Over the course of the 2018-2019 season, a pattern of negative side-bias was statistically observed across that year’s topics. The 2020 January-February topic provides an opportunity to ascertain if the negative side-bias continues to exist in debate.
2020 January-February Data Set
Affirmative and negative ballots were gathered from the 18 Tournament of Champions bid-distributing tournaments on the January-February topic with results posted on tabroom.com as of writing this article: Blake, College Prep, Strake Jesuit, Newark, Peninsula, University of Houston, University of Puget Sound, Arizona State University, Sunvitational, Winston Churchill, Harvard-Westlake, Lexington, Durham Academy, Lewis & Clark, Emory, Columbia, Golden Desert, and Colleyville Heritage. These qualifier tournaments range from octo-final to final bid level. This data set has a sample size of 4,900 ballots representing fairly diverse debating and judging styles.
When all posted ballots on the January-February topic are analyzed, the negative won 52.37% of ballots. Now the question is whether the difference between the actual (52.37%) and what would be expected (50%) is statistically significant, or due to chance. In order to calculate a p-value to determine the answer, a one-proportion z-test was used. The null hypothesis was set to p = 0.5 (where p is the proportion of negative wins) since it is expected, barring any bias, that the affirmative and the negative would win the same number of times. The alternative hypothesis was p > .5. The alpha is set at 0.05 . The z-test rejects the null hypothesis (p-value < 0.001, 95% confidence interval [51.0%, 53.8%]).
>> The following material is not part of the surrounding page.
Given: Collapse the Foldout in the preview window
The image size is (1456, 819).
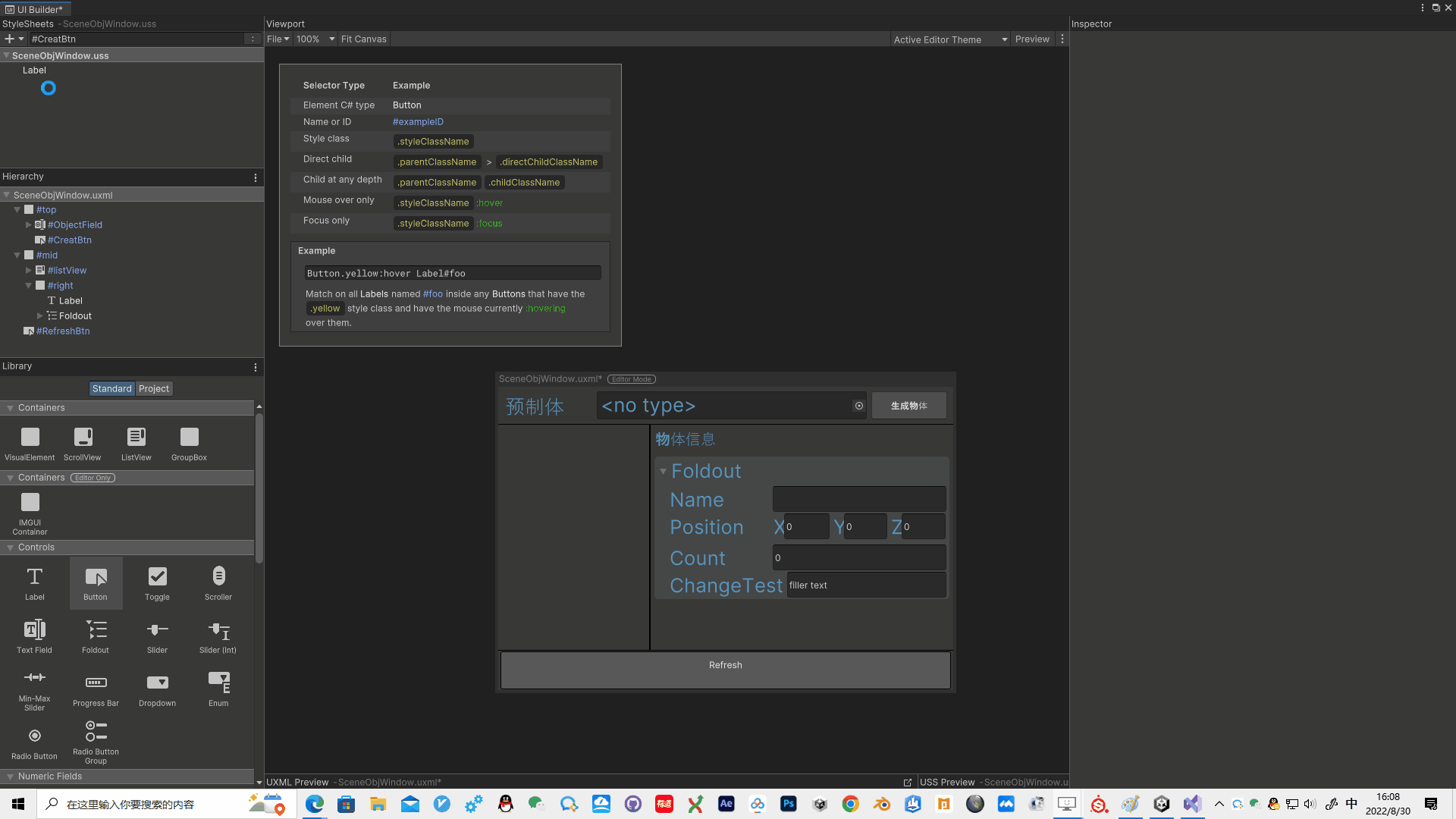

This implies there is less than a 0.1% chance that the proportion of negative wins observed could occur if the rounds are unbiased. This implies there is a negative side-bias.
Adjusting for Skill Differentials
We can further characterize the side bias by taking into account the difference in the skill of each debater. The previous analysis assumes that each debater has an equal chance of winning; the following analysis develops a more robust model that estimates the probability that each debater wins based on their respective skill level; rounds in which the affirmative debater is stronger are more likely to result in affirmative than negative wins. For a more robust account of debater skill differences, this study implemented an Elo rating system. This system rewards debaters more for defeating higher skilled debaters than when defeating less skilled debaters. Each debater starts with a rating of 1500, then as they win or lose rounds, their rating changes depending on the round difficulty. For example, if a 1500 rated debater loses to a 2000 rated debater, their rating would drop 2 points, while if they won their rating would rise 28 points. Each debater’s Elo modulates over the rounds they have. For the purposes of calculating Elo ratings for every debater, rounds were gathered from 142 TOC bid-distributing tournaments from 2017-2020 (YTD) with round results posted on tabroom.com.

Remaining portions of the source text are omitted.